Bob Butler is one of the leading figures in his field. He coined the term "ageism". He won the Pulitzer Prize for Why Survive? Being Old in America. He founded the Nation's First Geriatrics Department. He was the founding director of the National Institute on Aging of the National Institutes of Health. Several attendees thanked Kepler's for having him. The author has an easy, warm manner and a smooth presentation. During the question period, he walked closer to the audience member to hear the question better and then repeated the question for the audience on the mic. His book covers not only health aspects of longevity, but the impact on society, and policy changes needed in order to move forward in a more positive way. Trivia point: during the reception the woman from the Stanford Center on Longevity who was doing the introduction mentioned that he is dating Barbara Walters.
Points from the talk/book: The book is dense with observations and ideas.

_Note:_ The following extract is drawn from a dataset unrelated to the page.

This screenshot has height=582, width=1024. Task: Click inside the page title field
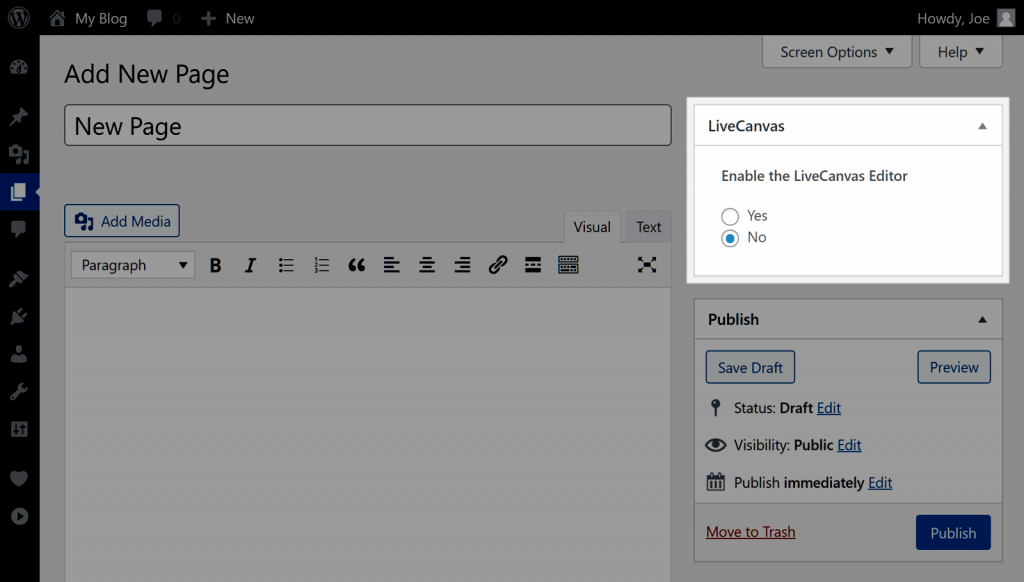click(x=367, y=125)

Even though people are living longer there is a decline in disability. Many problems in late life start when people are young. Genes only account for 25% of your longevity. Raising the wage cap for Social Security taxes from $100,000 to $150,000 would take care of 60% of the funding problem with Social Security. America's 145 medical schools have only 11 departments of geriatrics.
Some key recommendations on what we need to do:
Fix Social Security.
Individuals need to save more.
Support a healthy start for children.
Plan to re-invent yourself several times in your life.